Hartwyn strawbale house external cladding

Hartwyn strawbale house external cladding


“This project in Powys, Wales was set in a small clearing in an Ash (Fraxinus excelsior) woodland. The client wanted to blur the lines between interior and exterior and create something that fits into the landscape. The house had to be eco-friendly, healthy to live in and affordable.

The project is 30sqm internally (460sqft), with a 12.5sqm mezzanine. Budget was £45,000. To achieve the brief we used large glass sliding doors on the South and West sides. The open plan nature of the space gives a larger feel and keeps the connection to the outside throughout the house.
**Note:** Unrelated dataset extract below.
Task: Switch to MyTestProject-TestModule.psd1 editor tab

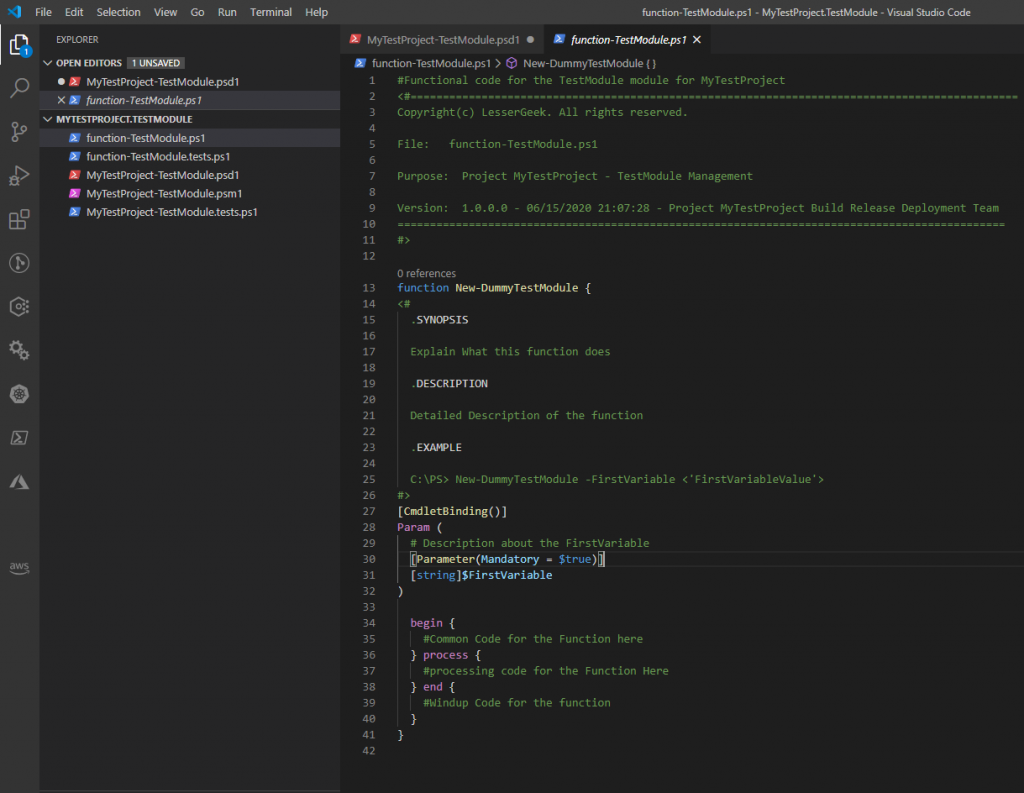Action: (443, 40)
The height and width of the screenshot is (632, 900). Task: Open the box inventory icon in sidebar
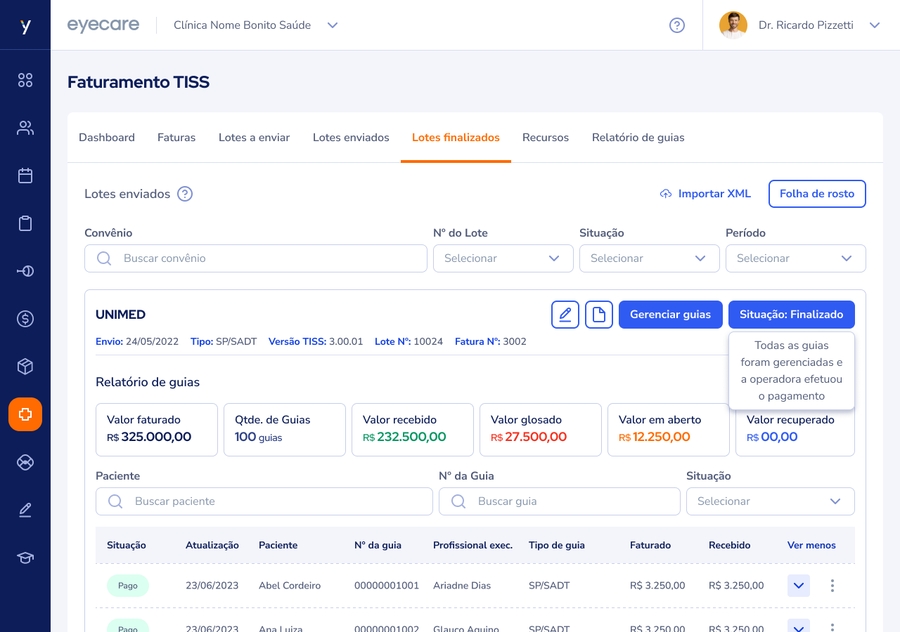click(x=25, y=366)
A large wrap around deck is soon to be constructed to further connect inside and outside space.

Local materials and materials traditional to the area were used. Lots of wooden features echo the surrounding, much left with the waney edge left on and all sourced from the local area.

The building was plastered with site clay and local sand. Externally we added welsh lime to increase durability to the wet climate. Insulation came from wheat straw, baled by a local farmer, welsh sheep wool and Thermofloc recycled newspaper cellulose. Locally grown sedum is growing on the green roof. The foundations utilise car tyres, a waste product, rammed with gravel to provide a low cost, non permeable, soid footing for the building.

Due to the tight budget, the use of reclaimed materials was key. Bathroom tiles, sinks, taps, windows and flooring were all salvaged from building sites or found second hand.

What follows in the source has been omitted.